Text for analysis:
===

Presented as the fourth ‘l’ along with “land, labour and laws” in the latest 20 lakh crore relief package proposed by the government of India, liquidity refers to the ease of access to cash. A liquid asset is one that can easily be sold and replaced with cash. NBFCs are supposed to be liquid firms that can provide access to cash or to assets that are convertible to cash, to their clients.

The crux of the problem

The NBFCs are currently suffering on two fronts. On one side, they have lost the collections from their borrowers which would otherwise have been received if not for COVID-19 pandemic; while on the other hand, they have provided the RBI mandated 3-month moratorium relief to a lot of their borrowers. This problem is further compounded by the fact that while they are providing a relief to their borrowers, they haven’t gotten any from their lenders such as banks, mutual funds etc.

To put it in simple terms, while the cash inflows have plummeted severely, cash outflows are continuing at the previous pace.

===

Provided information:
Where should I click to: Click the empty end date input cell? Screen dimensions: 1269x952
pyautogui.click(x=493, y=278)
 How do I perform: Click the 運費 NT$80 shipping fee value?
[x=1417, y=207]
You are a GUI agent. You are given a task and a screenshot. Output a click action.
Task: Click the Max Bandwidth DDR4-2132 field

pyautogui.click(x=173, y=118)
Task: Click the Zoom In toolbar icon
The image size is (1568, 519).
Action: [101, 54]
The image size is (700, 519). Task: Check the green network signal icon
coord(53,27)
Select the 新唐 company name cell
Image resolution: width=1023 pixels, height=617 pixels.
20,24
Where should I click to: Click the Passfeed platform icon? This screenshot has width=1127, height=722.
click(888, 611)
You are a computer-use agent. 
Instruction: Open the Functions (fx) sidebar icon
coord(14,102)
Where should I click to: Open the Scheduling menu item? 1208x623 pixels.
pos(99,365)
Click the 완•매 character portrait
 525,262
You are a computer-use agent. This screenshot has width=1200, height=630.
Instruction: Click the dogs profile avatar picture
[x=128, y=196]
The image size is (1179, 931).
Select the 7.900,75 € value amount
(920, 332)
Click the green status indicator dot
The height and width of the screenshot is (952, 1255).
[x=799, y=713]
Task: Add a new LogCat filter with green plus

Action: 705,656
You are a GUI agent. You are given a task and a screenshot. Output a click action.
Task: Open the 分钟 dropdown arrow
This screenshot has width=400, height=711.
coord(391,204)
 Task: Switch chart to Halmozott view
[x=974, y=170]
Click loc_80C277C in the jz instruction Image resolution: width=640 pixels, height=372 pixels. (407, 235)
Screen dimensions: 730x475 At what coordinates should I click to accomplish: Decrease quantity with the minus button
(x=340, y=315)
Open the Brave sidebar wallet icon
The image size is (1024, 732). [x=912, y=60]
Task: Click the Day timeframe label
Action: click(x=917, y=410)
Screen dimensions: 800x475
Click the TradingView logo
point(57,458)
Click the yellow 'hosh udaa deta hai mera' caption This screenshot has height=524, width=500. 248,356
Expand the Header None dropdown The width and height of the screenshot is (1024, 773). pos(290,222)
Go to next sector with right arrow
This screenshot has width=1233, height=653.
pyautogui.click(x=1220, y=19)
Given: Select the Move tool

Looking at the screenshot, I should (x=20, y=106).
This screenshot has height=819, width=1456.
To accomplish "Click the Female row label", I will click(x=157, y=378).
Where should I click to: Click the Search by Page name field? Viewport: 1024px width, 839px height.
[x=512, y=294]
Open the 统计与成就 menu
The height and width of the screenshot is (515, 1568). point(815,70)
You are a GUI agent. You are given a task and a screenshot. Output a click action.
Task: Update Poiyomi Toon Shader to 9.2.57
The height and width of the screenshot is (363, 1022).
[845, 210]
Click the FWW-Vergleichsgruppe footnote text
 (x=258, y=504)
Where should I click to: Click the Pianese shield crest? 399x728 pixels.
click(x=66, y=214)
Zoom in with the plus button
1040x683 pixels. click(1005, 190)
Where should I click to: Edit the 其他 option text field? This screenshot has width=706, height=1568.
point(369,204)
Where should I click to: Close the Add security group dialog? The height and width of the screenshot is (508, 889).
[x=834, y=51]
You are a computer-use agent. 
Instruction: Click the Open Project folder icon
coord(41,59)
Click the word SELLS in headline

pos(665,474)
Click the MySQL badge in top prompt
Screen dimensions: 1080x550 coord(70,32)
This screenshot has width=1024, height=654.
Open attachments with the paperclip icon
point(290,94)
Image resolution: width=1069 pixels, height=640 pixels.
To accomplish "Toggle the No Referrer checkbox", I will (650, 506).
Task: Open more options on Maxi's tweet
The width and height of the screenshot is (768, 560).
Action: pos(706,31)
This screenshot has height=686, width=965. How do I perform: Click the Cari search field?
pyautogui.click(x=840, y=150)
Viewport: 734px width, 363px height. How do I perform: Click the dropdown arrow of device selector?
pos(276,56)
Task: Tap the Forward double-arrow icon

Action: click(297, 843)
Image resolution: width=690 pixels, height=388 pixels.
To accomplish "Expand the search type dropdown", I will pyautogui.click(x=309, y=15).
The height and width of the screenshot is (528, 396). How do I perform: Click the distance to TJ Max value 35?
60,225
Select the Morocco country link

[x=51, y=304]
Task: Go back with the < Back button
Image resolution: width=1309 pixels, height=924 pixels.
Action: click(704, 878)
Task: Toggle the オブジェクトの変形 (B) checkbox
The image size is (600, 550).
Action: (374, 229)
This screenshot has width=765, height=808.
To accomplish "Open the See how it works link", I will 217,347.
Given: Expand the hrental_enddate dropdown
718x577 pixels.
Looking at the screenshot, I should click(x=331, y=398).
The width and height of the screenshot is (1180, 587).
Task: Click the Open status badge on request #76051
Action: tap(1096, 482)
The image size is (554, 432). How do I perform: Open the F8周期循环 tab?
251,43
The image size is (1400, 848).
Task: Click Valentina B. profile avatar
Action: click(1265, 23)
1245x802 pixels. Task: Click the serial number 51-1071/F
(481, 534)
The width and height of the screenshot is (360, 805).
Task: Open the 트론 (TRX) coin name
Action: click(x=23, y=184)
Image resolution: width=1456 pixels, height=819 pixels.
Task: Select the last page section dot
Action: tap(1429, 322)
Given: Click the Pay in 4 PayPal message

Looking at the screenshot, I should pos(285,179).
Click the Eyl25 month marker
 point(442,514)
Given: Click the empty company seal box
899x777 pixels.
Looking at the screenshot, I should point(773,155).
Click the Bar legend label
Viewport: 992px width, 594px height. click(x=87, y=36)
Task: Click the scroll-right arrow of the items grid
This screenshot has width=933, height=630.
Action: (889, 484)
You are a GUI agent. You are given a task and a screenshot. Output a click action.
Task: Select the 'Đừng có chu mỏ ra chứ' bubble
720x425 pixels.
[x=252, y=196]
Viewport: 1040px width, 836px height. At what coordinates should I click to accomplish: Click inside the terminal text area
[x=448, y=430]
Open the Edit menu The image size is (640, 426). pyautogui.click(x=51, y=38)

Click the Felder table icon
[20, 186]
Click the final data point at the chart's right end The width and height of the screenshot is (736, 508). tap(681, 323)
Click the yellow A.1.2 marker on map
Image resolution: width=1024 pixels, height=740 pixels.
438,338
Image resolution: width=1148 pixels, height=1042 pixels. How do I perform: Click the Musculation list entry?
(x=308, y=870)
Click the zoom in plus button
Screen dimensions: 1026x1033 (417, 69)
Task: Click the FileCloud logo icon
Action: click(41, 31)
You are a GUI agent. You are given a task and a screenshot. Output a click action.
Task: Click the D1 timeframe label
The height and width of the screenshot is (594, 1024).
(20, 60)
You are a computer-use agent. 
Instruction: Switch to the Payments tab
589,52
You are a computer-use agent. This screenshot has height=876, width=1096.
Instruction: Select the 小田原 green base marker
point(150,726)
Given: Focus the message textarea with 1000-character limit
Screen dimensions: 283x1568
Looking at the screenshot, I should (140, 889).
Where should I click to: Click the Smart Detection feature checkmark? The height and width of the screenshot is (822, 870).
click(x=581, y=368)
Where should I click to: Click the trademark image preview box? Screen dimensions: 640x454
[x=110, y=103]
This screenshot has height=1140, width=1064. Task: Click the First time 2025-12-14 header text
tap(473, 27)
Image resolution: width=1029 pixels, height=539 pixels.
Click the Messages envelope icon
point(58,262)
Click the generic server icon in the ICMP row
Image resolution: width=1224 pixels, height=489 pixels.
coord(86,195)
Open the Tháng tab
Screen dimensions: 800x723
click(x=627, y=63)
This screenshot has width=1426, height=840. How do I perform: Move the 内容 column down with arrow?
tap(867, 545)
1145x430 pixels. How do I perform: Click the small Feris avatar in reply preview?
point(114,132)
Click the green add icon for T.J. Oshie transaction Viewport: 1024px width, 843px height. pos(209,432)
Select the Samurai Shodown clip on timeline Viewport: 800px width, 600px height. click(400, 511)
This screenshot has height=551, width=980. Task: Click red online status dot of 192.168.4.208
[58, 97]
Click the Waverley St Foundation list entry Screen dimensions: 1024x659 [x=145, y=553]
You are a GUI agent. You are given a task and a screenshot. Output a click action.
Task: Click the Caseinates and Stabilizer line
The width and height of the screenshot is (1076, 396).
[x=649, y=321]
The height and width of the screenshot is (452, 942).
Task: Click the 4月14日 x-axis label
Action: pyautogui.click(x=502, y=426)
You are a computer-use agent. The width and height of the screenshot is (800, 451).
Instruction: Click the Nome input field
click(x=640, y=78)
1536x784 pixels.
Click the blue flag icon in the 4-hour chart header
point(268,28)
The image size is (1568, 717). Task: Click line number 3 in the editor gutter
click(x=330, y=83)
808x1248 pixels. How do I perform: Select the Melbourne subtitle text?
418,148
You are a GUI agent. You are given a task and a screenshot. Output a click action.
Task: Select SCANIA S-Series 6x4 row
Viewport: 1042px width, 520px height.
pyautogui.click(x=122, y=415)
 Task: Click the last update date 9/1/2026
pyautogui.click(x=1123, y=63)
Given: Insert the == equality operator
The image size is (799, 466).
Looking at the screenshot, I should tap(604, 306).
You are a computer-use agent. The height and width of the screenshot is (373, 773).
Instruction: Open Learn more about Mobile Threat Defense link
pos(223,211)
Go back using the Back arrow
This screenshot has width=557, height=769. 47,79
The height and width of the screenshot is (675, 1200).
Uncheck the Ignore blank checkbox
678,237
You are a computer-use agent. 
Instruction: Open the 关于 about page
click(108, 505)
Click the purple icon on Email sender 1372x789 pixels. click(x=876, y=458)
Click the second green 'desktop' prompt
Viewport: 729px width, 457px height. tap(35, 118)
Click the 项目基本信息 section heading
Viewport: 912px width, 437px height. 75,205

===

Task list:
(A) According to the NBFC liquidity passage, what does liquidity refer to?
(B) Write out the part of the NBFC liquidity passage starting with "Presented as the" and going on through "to their clients.".
Rely on the NBFC liquidity passage alone.

Solutions per task:
(A) Liquidity refers to the ease of access to cash.

(B)
Presented as the fourth ‘l’ along with “land, labour and laws” in the latest 20 lakh crore relief package proposed by the government of India, liquidity refers to the ease of access to cash. A liquid asset is one that can easily be sold and replaced with cash. NBFCs are supposed to be liquid firms that can provide access to cash or to assets that are convertible to cash, to their clients.